„Getrieben von den Hardlinern hat die Premierministerin das Land an den Rande des Abgrunds geführt.“

Die Abgeordneten im britischen Unterhaus haben „No“ gesagt zum Brexit-Vertrag, den Premierministerin Theresa May mit der EU ausgehandelt hatte. Und endlich hatten die Anti-EU- und die Pro-EU-Demonstranten auf der Straße vor dem Parlament etwas gemeinsam – sie bejubelten die krachende Niederlage, die May erlitten hatte. Nichts macht das Dilemma, in dem sich Großbritannien befindet, deutlicher.

Getrieben von den Hardlinern hat die Premierministerin das Land an den Rande des Abgrunds geführt. Doch das Problem heißt jetzt nicht Theresa May – auch wenn sie so ziemlich alles falsch gemacht, was falsch zu machen war: Sie hat den Austrittsprozess (Artikel 50) ausgelöst, ohne ein Konzept in der Schublade zu haben. Vor allem aber war sie unfähig, den Brexit zu einer nationalen Schicksalsfrage zu machen, auf die parteiübergreifend Antworten gefunden werden müssen.
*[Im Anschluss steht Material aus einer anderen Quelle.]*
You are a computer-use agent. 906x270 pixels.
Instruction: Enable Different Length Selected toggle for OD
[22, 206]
May war und ist nicht die richtige Frau an der Spitze des Landes in diesen chaotischen Zeiten. Und man weiß nicht, ob man Mitleid haben oder sie bewundern soll, wenn sie nach all den beispiellosen Demütigungen immer wieder aufsteht. Aber es geht längst um mehr als um ihr Schicksal. Großbritannien ist zutiefst gespalten. So traurig es ist: Der giftige, politische Egoismus ist dabei, das einst so stolze Königreich der Lächerlichkeit preiszugeben. Partner von früher würden sich am liebsten abwenden: Sollen sie doch gehen, sollen sie doch zusehen, wie sie klarkommen …
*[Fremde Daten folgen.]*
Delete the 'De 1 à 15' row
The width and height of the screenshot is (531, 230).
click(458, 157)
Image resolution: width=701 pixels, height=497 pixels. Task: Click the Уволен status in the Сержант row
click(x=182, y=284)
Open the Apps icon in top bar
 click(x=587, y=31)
Aber so einfach ist das nicht. In der globalisierten Welt ist autonomes Inselglück eine Illusion. Doch nicht die EU ist am Zuge, eine Lösung zu finden, sondern London. Das einzige, was Brüssel jetzt noch tun kann, ist den Briten Zeit zu geben. Zeit, das Scheitern einzugestehen und erneut das Volk zu befragen. Und Zeit für Europa selbst, sich auch nach einem zweiten Referendum auf einen harten Brexit vorzubereiten.